(EXERCISE)
In the entries below, find the string "column" and return each line holding it.

--- START ---

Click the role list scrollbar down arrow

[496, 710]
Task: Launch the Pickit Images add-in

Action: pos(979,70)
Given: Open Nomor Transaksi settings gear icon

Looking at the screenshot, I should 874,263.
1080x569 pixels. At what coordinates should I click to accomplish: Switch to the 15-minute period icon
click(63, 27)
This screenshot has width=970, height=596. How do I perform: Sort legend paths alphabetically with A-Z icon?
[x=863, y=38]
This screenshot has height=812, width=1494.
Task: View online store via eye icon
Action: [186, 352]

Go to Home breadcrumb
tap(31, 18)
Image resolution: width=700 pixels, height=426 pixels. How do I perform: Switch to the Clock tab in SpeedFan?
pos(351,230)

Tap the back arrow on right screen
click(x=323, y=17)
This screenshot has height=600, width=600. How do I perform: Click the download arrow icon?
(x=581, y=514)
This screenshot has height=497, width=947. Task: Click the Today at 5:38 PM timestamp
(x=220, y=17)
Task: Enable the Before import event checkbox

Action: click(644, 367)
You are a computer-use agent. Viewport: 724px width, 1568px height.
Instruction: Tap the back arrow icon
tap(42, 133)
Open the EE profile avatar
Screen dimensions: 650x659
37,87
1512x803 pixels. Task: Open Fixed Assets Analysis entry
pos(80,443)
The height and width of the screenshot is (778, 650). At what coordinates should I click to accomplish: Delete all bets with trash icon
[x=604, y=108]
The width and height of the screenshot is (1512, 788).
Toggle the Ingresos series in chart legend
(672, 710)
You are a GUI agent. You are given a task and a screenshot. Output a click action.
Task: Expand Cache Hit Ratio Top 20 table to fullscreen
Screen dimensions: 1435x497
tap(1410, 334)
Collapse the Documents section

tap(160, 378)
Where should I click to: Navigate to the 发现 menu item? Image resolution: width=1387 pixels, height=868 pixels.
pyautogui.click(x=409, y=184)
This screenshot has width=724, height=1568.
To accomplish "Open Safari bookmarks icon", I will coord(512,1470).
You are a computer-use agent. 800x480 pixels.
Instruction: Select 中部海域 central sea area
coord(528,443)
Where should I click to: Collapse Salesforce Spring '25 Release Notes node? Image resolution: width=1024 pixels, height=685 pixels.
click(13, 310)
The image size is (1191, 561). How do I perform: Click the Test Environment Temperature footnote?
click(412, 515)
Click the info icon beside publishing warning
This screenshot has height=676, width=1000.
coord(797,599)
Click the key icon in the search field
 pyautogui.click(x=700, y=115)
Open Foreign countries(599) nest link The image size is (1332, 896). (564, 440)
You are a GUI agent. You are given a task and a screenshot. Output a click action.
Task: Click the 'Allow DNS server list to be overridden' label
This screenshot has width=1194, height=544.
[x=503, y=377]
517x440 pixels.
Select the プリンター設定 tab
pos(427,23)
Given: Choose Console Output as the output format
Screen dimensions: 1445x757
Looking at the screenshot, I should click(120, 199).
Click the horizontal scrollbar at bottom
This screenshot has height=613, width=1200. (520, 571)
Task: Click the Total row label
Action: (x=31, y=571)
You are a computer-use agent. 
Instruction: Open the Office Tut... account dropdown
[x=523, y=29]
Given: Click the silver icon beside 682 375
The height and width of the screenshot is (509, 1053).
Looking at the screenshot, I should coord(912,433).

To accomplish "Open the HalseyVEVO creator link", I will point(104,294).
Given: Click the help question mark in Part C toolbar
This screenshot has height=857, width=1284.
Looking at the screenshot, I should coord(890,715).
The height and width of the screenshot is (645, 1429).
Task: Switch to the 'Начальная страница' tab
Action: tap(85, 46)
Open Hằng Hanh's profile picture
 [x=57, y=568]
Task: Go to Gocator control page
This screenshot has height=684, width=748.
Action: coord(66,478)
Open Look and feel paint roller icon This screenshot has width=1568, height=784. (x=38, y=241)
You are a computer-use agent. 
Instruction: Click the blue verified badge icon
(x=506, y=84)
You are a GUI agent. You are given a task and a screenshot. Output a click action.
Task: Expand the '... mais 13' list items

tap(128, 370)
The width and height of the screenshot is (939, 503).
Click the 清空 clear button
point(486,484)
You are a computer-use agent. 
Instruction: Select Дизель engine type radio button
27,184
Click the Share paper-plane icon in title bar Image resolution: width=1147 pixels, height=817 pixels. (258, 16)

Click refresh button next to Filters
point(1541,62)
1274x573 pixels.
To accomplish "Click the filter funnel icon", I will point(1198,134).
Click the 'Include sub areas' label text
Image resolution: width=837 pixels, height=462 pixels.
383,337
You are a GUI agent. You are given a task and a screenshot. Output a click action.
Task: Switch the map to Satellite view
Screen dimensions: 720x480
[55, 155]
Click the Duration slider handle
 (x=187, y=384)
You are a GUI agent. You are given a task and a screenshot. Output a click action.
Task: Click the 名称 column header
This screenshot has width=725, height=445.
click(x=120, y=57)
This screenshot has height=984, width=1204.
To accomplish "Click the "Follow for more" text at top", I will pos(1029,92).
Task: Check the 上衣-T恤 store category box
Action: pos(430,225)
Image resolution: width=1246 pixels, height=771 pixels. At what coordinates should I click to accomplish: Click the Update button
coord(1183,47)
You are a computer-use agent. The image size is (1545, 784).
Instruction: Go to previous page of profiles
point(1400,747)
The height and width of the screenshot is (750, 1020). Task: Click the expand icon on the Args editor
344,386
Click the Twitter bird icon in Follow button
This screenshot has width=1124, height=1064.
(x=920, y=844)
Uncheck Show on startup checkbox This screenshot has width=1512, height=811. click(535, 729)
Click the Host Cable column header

--- END ---

(ANSWER TO THE PROBLEM)
Task: Click the 名称 column header
Click the Host Cable column header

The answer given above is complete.